While the vanguard of electronic instruments played a major role in Abbey Road, both Parsons and Martin agree the true magic behind the album is the rekindled chemistry between John, Paul, George and Ringo as musicians and players. That can be felt throughout the entirety of this new set, even in its sloppiest moments.
“The whole idea of Let It Be was that everything would be done in one take with one performance,” explains Parsons. With Abbey Road, they went back to the perfection of Sgt. Pepper and being really fussy about every part and getting everything just right. They were pretty concentrated on the job at hand with this album.”

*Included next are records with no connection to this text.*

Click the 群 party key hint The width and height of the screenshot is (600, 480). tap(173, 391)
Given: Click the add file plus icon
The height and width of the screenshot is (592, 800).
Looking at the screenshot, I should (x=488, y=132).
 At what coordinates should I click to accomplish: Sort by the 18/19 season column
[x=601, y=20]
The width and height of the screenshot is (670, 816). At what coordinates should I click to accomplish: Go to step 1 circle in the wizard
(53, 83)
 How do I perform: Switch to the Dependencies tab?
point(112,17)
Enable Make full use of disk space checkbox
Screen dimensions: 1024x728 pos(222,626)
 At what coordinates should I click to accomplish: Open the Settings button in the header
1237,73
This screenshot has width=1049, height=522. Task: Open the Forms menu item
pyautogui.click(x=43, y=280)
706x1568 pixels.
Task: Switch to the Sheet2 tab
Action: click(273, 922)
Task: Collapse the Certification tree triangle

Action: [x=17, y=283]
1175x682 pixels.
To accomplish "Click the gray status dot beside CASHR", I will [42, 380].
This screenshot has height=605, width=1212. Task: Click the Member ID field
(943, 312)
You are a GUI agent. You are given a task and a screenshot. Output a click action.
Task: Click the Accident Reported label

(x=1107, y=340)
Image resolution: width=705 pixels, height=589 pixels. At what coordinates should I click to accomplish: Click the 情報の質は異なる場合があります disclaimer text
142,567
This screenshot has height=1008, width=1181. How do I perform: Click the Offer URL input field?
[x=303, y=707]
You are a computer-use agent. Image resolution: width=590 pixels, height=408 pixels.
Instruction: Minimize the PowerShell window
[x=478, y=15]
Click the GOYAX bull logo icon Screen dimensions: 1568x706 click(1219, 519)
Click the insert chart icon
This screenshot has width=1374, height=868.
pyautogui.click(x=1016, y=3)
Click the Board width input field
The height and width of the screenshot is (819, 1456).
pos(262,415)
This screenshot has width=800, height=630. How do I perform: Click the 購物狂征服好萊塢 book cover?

“When I talk to Paul or Ringo about aspects of Abbey Road they always mention the playing and how much they got out of each other as musicians,” adds Martin. “That’s why I put ‘The Long One’ on this box set. I think what’s also interesting about the medley at the end is that a lot of it was played live in the studio. I didn’t know that, though some Beatles fans surely do. I mean, ‘Sun King’ going into ‘Mean Mr. Mustard,’ they played that. ‘Polythene Pam’ going into ‘She Came In Through The Bathroom Window’ wasn’t edited together. It was played as it was intended to be. Because it’s in the later stage of their career, people have this idea of there being discord and discrepancies. But they were still a great band in the truest sense of the word, which means they could play off each other so intuitively. There was one thing they’d always be sure of, is that no matter what the song or what they were doing or what their mood was, each member of the band would improve the song on their own terms.”